Newsreels Show Recent Events in Ireland
© British Pathé.

Pathé Gazette, 30 May 1921

In 1910 Pathé began the first British newsreel, entitled Pathe’s Animated Gazette. By 1918, it was known simply as Pathé Gazette, regularly showing news footage alongside items of public interest. Newsreels were normally shown as part of a wider programme including features films, serials and shorts. During this week, for instance, Belfast’s Panopticon cinema showed Wolves of the Night, The Wooing of Riley and Girls will be Girls alongside a Pathé Gazette.
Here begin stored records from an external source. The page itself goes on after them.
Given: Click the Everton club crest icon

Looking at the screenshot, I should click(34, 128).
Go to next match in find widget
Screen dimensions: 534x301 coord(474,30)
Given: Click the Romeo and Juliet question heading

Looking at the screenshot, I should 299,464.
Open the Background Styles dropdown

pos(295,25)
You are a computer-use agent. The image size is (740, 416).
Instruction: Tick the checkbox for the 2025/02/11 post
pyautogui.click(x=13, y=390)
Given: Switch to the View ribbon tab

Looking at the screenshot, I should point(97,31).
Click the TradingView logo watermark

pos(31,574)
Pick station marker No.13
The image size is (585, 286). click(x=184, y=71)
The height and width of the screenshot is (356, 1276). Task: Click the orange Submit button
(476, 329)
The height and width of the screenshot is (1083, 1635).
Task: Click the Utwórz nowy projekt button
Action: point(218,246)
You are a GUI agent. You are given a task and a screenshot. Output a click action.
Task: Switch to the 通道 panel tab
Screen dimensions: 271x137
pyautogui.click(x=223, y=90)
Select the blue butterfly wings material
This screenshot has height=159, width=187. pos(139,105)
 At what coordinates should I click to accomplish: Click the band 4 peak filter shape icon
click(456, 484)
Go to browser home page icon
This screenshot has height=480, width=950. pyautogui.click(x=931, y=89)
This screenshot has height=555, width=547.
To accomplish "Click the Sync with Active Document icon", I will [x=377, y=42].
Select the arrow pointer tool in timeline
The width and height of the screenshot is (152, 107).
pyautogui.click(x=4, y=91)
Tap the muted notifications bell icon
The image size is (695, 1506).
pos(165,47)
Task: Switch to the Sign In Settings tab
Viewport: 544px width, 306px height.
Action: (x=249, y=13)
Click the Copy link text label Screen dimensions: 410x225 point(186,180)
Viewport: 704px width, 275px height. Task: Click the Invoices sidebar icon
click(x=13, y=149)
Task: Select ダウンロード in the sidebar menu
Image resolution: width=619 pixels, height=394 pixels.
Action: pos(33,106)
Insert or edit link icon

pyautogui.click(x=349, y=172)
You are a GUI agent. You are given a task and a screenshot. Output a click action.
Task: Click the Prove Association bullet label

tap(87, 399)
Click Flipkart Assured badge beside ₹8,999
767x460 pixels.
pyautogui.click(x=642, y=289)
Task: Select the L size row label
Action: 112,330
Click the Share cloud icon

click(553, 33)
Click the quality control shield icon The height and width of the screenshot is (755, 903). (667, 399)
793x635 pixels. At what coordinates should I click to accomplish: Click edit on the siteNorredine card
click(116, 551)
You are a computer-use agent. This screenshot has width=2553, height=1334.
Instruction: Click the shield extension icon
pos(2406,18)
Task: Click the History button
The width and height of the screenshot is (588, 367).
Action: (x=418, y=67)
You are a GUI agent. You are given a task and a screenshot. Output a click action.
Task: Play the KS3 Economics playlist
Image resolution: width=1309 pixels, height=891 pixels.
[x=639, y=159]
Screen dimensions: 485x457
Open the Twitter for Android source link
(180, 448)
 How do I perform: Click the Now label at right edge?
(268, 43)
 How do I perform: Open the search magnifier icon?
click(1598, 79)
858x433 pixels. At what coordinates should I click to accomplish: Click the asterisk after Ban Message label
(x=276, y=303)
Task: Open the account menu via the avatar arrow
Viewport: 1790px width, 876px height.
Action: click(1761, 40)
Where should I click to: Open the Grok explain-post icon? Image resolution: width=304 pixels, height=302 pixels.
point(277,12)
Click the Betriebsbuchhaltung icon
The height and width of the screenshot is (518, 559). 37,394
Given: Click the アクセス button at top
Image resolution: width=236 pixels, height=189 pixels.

The Northern Whig commented that the Pathé Pictorial and the Pathé Gazette ‘are this week particularly attractive locally for they include scenes in both Belfast and Dublin’. The following two segments, both issued on 30 May 1921, brought footage of recent events on the island of Ireland to millions of cinema-goers.

Polling Day Scenes

The first segment, entitled ‘Polling Day Scenes’ shows footage of the Northern Ireland elections, including streets decorated with bunting and Union Jacks, and queues at outdoor polling stations.

Dublin Custom House Burnt Down

The second, entitled ‘Dublin Custom House Burnt Down’, shows firefighters trying to extinguish the flames, images of captured or discarded IRA revolvers, and civilians being searched by Auxiliaries and British forces.